Pela primeira vez na história das Olimpíadas, o Brasil terá uma delegação com maioria feminina. A competição internacional, que ocorrerá em Paris entre julho e agosto deste ano, contará com 110 mulheres ocupando das 187 vagas conquistadas em 32 modalidades, segundo informações do Comitê Olímpico do Brasil. Por outro lado, 61 vagas serão preenchidas por homens, enquanto 15 não possuem gênero definido, como no hipismo e revezamentos da natação.

Atletas como Rebeca Andrade na ginástica artística, Mayra Aguiar no judô, Rayssa Leal no skate, Ana Patrícia e Duda no vôlei de praia e Beatriz Ferreira no boxe destacam-se como nomes fortes que podem trazer medalhas para o Brasil e inspirar meninas em todo o país.

Durante décadas, a participação das mulheres nas Olimpíadas foi limitada e, por vezes, desencorajada, refletindo uma visão ultrapassada do próprio fundador dos Jogos Olímpicos modernos, Pierre de Coubertin, que as via apenas como espectadoras nos eventos esportivos.

Contudo, ao longo do tempo, o Comitê Olímpico Internacional tem trabalhado para superar essas barreiras de gênero. Em 1991, uma decisão histórica foi tomada, estipulando que todos os esportes incluídos nos Jogos Olímpicos deveriam ter participação feminina obrigatória. Esse esforço resultou em um marco em Londres-2012, quando todas as 204 federações nacionais levaram mulheres em suas comitivas.
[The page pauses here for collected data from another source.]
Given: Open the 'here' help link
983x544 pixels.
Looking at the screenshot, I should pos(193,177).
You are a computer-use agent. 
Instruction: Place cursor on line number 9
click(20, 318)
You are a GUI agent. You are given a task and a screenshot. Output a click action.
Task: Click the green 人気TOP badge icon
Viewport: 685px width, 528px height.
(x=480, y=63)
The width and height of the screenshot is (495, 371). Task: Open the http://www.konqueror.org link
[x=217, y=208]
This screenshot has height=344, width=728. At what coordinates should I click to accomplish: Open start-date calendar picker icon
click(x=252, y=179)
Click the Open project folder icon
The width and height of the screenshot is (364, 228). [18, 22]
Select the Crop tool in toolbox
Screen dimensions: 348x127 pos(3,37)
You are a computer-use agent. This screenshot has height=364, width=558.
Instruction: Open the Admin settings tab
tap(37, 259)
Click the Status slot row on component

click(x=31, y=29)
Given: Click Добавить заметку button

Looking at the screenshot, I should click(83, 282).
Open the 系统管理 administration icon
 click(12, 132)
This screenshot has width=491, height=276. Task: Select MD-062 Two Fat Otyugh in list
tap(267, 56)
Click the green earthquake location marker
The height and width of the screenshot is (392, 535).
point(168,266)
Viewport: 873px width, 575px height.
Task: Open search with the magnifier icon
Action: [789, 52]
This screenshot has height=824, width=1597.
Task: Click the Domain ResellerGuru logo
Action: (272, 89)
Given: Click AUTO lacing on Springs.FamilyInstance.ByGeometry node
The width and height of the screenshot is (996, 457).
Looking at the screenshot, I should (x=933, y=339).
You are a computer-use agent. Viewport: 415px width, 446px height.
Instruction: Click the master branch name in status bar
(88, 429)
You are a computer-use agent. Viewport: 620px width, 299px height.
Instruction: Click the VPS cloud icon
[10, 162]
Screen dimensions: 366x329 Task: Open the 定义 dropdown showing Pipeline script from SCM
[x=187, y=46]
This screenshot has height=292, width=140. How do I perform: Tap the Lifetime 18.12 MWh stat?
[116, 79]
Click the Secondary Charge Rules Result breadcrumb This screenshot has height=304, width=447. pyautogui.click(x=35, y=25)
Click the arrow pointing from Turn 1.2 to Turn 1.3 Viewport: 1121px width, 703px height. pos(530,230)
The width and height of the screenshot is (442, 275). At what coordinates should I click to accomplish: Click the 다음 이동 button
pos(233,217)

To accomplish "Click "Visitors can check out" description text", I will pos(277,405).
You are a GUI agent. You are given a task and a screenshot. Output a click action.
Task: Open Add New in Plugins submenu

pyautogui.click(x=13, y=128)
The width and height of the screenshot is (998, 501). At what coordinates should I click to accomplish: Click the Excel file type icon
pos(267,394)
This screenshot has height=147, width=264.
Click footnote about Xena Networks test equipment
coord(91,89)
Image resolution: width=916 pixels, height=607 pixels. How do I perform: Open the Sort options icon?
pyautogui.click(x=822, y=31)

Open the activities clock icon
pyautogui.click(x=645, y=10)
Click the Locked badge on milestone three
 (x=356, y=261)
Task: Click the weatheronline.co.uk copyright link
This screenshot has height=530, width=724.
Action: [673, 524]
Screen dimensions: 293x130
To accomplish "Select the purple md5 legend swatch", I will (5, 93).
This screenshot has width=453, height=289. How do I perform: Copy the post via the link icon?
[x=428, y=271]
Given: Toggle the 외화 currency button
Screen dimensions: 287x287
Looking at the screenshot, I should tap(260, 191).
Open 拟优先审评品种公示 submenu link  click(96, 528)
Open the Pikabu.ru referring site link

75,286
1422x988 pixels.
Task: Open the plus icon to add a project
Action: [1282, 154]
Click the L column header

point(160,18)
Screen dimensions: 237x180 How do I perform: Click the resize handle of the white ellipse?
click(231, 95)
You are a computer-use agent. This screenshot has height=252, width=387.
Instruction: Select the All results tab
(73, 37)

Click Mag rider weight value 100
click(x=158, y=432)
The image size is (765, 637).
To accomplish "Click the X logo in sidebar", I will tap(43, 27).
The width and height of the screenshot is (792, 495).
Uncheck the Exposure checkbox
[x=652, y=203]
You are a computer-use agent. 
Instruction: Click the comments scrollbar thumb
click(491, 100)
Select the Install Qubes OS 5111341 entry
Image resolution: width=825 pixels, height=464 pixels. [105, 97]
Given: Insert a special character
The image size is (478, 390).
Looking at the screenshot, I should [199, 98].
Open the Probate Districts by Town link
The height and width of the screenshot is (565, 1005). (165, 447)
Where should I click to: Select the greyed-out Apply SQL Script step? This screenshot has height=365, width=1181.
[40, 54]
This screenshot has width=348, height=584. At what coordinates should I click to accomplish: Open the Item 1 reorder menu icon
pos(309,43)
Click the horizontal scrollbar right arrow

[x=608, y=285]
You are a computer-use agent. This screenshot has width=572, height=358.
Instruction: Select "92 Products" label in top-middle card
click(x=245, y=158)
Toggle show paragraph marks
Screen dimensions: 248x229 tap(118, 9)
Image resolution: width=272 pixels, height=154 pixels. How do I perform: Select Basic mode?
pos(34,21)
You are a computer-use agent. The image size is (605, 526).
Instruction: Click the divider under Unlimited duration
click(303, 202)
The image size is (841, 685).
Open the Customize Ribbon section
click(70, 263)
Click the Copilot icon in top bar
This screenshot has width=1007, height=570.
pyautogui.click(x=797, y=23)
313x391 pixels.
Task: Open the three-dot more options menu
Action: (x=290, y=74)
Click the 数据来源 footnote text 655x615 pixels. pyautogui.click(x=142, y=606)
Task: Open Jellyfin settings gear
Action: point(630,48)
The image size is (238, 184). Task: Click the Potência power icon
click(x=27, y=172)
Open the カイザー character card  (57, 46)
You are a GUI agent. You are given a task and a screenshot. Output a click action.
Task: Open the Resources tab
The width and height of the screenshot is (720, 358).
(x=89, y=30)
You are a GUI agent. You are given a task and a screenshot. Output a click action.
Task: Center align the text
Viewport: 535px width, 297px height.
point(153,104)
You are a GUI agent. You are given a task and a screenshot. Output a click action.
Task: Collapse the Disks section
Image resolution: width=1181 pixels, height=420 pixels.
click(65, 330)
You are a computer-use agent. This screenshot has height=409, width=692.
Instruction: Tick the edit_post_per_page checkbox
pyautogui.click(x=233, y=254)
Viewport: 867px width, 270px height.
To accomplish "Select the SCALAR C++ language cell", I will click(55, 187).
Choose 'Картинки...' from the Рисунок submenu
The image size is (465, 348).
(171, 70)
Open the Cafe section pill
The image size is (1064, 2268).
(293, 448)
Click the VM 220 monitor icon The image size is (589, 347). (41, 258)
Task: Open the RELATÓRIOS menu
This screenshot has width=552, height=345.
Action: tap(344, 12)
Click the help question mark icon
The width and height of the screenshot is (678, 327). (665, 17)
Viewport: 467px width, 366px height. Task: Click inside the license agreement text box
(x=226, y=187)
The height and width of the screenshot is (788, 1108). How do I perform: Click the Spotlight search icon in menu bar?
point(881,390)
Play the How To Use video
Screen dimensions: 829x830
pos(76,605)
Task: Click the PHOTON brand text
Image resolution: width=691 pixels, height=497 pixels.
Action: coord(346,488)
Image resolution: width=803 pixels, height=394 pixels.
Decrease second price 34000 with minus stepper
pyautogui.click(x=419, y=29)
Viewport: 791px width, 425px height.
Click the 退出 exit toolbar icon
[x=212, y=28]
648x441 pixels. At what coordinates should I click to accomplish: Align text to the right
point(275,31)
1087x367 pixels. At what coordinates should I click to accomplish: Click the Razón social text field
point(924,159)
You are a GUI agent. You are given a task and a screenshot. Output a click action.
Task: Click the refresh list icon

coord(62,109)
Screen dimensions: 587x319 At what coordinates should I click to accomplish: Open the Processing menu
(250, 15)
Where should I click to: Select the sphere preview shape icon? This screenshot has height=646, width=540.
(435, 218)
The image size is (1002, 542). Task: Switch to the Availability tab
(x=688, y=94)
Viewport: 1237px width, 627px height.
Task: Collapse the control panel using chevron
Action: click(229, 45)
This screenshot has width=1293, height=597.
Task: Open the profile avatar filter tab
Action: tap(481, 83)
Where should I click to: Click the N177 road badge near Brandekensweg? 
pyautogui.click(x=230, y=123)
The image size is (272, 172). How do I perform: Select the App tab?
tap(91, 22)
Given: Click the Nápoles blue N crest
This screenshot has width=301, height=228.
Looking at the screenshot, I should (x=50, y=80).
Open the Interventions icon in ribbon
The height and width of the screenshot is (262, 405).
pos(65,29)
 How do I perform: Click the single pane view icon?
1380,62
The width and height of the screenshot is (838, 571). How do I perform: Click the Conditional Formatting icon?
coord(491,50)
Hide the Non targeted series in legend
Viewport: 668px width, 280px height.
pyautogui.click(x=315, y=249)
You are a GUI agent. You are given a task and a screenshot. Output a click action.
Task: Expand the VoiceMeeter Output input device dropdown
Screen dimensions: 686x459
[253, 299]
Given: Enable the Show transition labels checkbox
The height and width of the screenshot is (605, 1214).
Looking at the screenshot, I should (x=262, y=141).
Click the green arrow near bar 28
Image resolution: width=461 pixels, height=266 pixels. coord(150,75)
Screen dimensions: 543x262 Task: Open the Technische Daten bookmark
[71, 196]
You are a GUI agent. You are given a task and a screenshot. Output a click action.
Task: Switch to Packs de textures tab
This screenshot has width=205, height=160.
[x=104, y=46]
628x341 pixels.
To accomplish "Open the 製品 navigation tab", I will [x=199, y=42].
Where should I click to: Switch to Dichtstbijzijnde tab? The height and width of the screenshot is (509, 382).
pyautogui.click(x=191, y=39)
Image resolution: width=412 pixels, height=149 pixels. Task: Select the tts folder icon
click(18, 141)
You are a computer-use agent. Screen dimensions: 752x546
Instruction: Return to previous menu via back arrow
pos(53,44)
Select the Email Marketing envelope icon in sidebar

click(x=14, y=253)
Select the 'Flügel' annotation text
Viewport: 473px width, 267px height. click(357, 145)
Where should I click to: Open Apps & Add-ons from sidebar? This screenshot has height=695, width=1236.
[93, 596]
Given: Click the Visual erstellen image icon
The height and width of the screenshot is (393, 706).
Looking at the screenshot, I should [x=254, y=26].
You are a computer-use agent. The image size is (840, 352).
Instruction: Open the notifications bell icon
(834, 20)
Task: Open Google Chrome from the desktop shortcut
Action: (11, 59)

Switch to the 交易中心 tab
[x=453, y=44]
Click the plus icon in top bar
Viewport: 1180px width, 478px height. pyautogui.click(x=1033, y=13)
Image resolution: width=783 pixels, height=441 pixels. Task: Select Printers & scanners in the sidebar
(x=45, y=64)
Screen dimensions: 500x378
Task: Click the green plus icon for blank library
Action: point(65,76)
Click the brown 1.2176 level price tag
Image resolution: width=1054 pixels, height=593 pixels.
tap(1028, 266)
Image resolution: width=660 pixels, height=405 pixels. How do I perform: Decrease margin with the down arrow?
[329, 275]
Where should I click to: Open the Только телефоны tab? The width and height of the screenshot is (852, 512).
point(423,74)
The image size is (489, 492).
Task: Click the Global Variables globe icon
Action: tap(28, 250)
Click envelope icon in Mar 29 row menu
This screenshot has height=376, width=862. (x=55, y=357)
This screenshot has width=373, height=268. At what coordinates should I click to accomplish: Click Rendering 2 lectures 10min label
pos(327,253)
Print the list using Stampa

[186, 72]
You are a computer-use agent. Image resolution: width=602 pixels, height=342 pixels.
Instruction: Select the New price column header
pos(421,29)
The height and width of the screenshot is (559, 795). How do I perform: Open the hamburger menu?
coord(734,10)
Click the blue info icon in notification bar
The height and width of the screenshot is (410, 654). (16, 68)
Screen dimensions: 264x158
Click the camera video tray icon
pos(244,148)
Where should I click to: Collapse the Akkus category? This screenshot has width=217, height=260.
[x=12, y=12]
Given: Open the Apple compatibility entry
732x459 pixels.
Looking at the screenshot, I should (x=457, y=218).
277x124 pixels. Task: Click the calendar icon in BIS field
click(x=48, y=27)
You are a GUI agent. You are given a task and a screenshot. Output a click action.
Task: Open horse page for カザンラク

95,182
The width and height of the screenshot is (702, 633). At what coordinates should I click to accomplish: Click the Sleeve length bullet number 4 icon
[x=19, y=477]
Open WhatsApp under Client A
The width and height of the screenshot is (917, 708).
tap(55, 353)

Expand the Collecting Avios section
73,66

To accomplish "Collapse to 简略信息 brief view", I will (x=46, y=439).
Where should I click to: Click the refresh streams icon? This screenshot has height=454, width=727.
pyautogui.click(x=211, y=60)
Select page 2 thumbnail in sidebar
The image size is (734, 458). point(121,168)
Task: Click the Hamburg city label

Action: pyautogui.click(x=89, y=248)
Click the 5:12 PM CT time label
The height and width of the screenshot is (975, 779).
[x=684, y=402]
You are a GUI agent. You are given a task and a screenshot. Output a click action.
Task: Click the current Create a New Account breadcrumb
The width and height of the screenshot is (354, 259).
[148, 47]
Atualmente, o papel das mulheres no esporte tem passado por uma evolução gradual, mas significativa, refletida pelo aumento da representação feminina nos Jogos Olímpicos, que passou de 2,2% em 1900 para um recorde de 48% em 2020, em Tóquio.

O presidente do Comitê Olímpico Internacional, Thomas Bach, ressalta a importância desse momento para a história das mulheres nos Jogos Olímpicos e no esporte em geral, celebrando um avanço significativo rumo à equidade de gênero.